Caldwell kept talking. “I recovered what was left of the money from the middleman. Instead of helping me get back to the US with it, my supervisors cut off my communication and left me to be caught and tortured to death. I brought the money home by myself. When I tried to turn it in, I learned they’d already declared me a thief and a murderer.”

“Why would they do that? And what has this got to do with anything?”

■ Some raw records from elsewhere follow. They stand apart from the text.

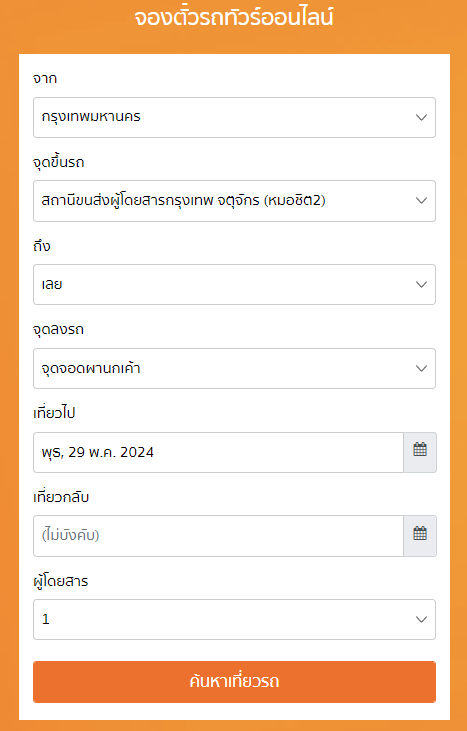The width and height of the screenshot is (467, 731).
Task: Expand the จาก origin province dropdown
Action: tap(234, 117)
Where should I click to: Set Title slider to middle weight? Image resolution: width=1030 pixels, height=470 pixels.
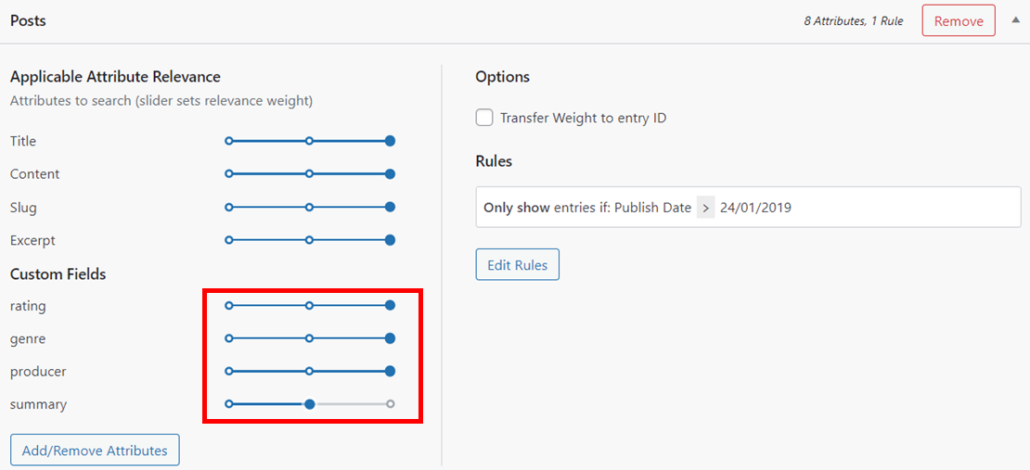[x=309, y=141]
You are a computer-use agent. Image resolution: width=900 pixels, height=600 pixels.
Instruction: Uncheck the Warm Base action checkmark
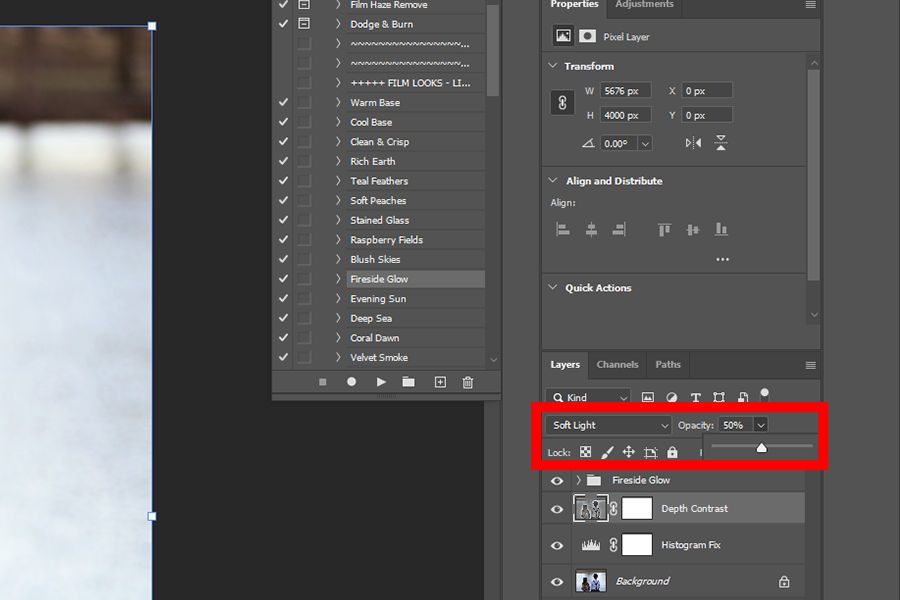click(283, 103)
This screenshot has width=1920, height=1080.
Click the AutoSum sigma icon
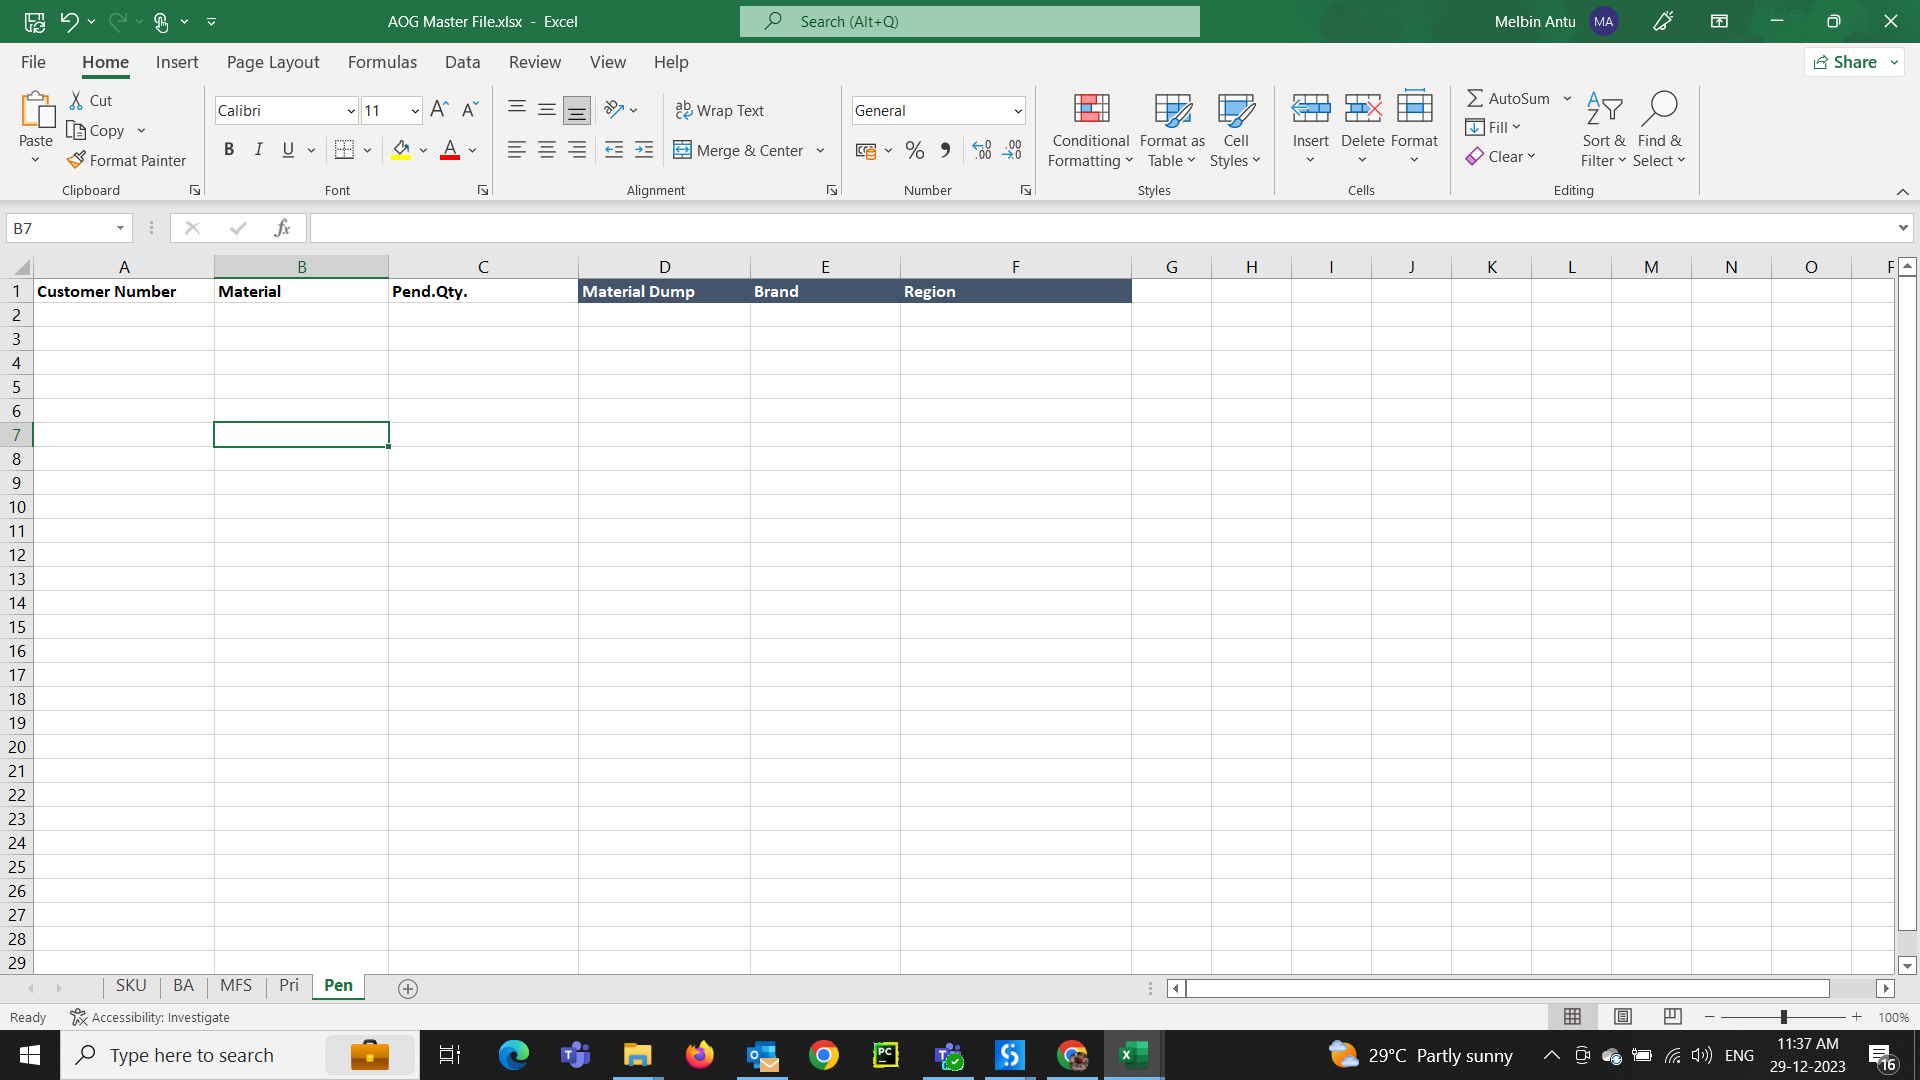1475,98
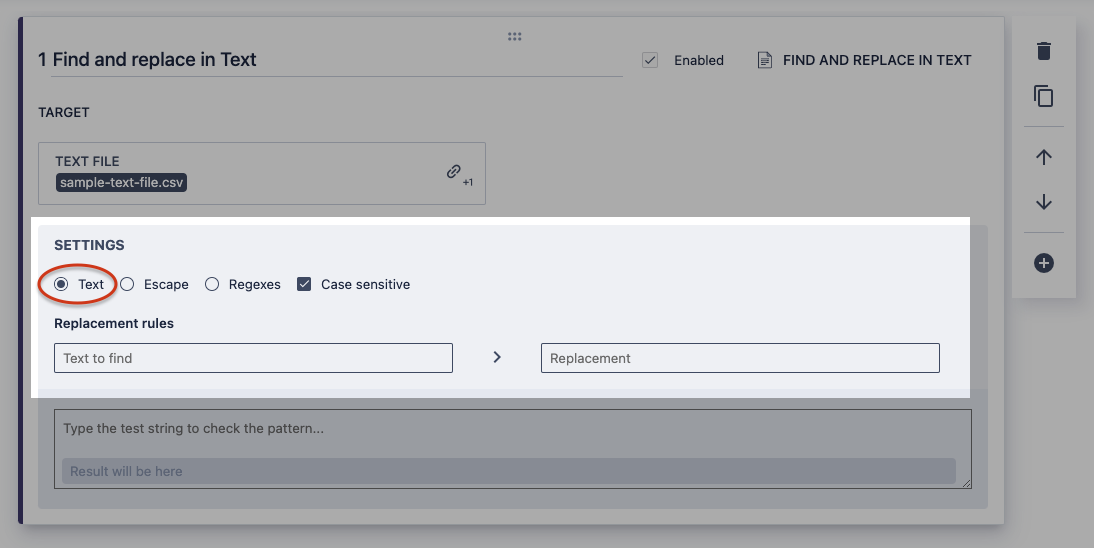Focus the Text to find field

pyautogui.click(x=253, y=358)
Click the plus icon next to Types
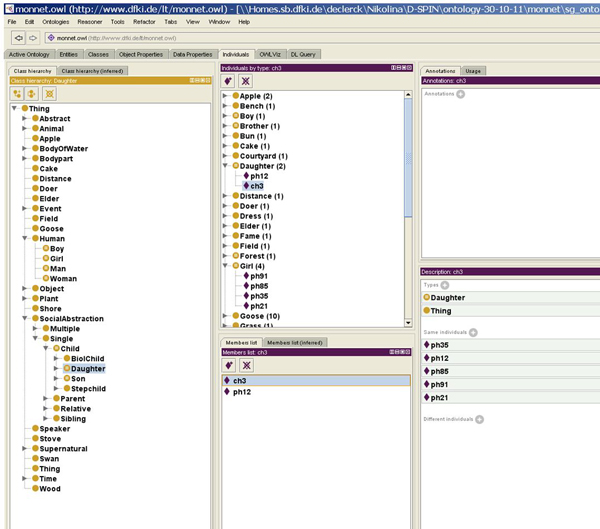This screenshot has width=600, height=529. tap(444, 284)
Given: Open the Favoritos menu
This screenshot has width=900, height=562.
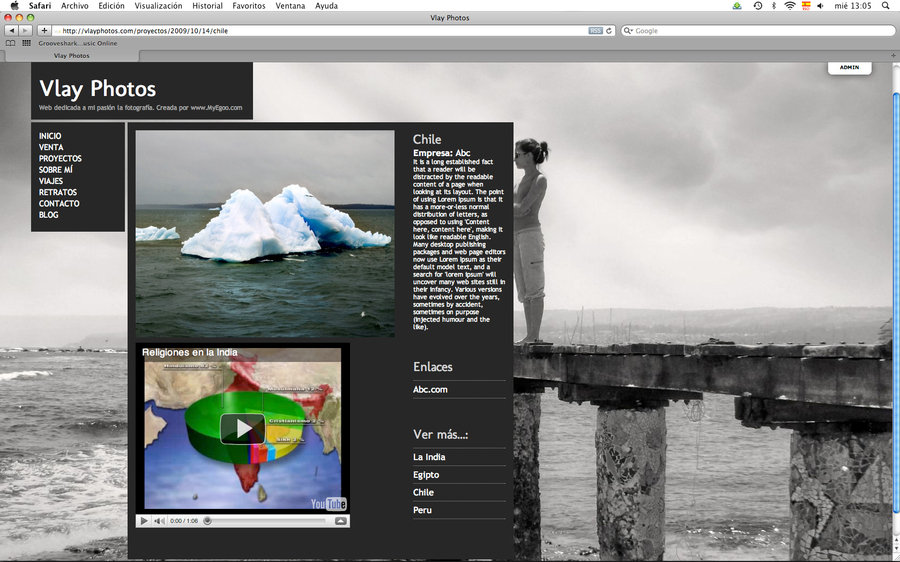Looking at the screenshot, I should click(x=249, y=6).
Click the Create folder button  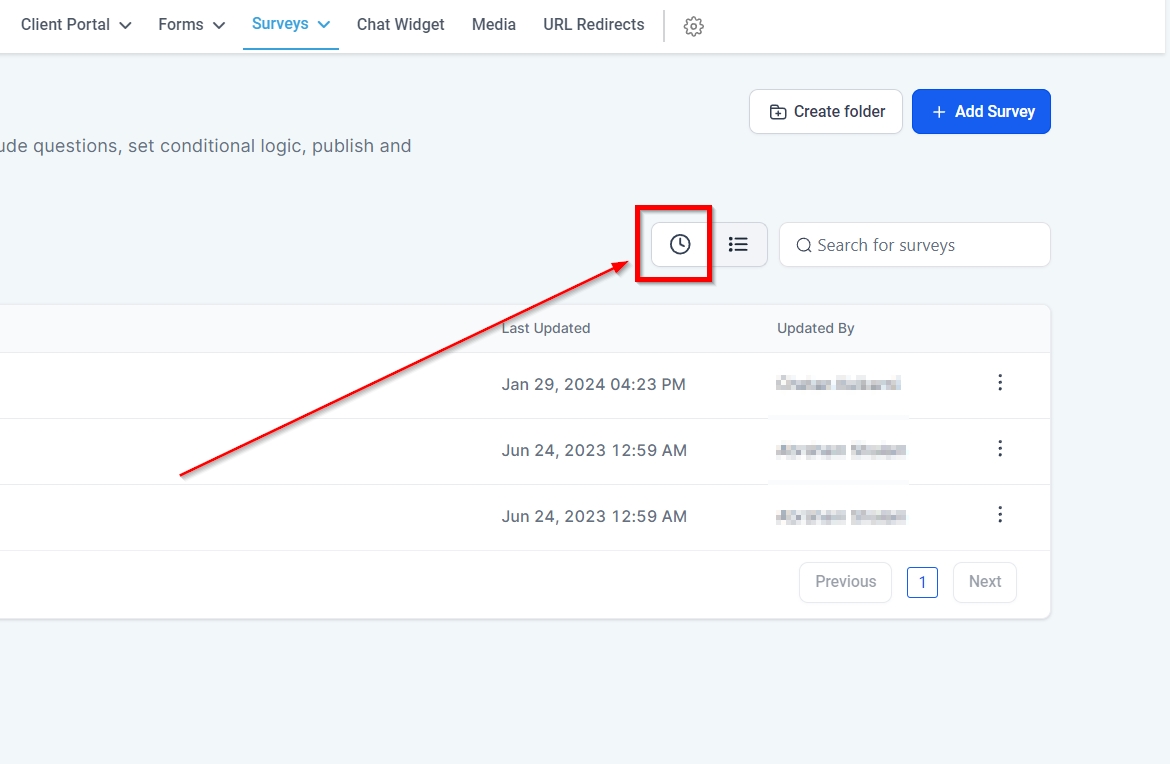coord(826,112)
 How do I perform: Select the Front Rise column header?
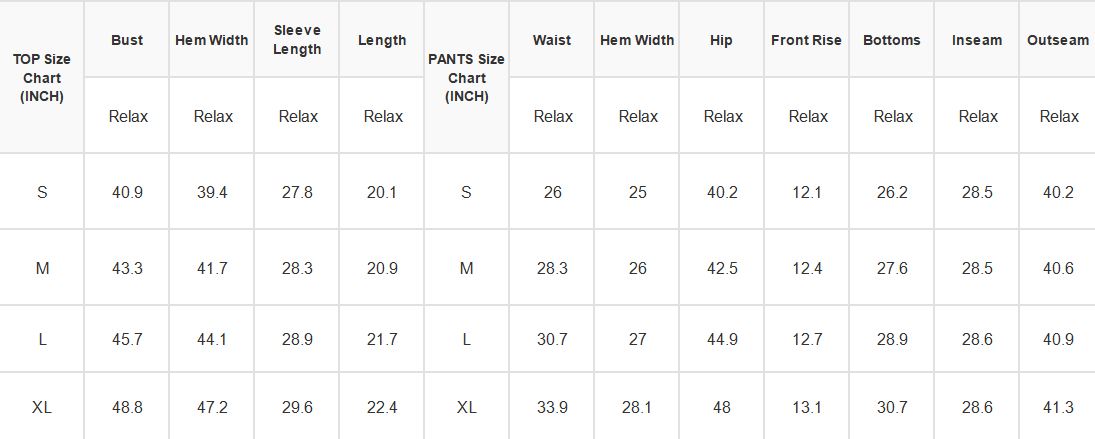pyautogui.click(x=807, y=40)
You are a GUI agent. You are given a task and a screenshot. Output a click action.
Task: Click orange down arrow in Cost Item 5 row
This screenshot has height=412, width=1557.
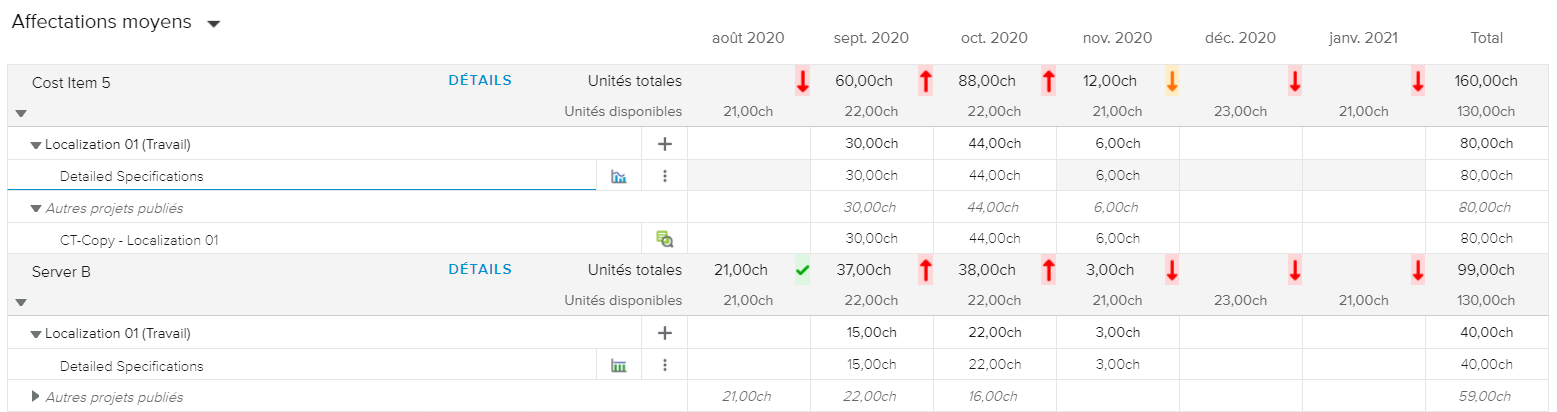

“They may have been saving themselves from the blame for a failure. They may have felt that the man who had tried to keep the money was more valuable to national security than I was. It doesn’t matter now. Even though I hurt nobody in getting the money back, the official story was that I had murdered Libyans to steal money that was vital to an American operation. Once they were after me, I felt that all I could do was run.”

“For all this time? Over thirty years?”

He shrugged. “Once you run there isn’t any possibility of not running. I was careful, and lived a quiet life. They found me in Vermont last winter. Instead of arresting me they sent a shooter to kill me. The dogs heard him, or smelled him, just the way they did tonight. So here I am. The people who sent me to Libya were all much older than I was thirty-five years ago. Even if I’d known their names, by now they’re all retired or dead. The people who are after me now have no reason to ever stop. The record, if there is one, can never be corrected because the people who wrote it are long gone. It’s fossilized.”

“You must think I’m really stupid to try to make me believe this stuff.”

“You saw those two men in our apartment,” he said. “Did you invite them?”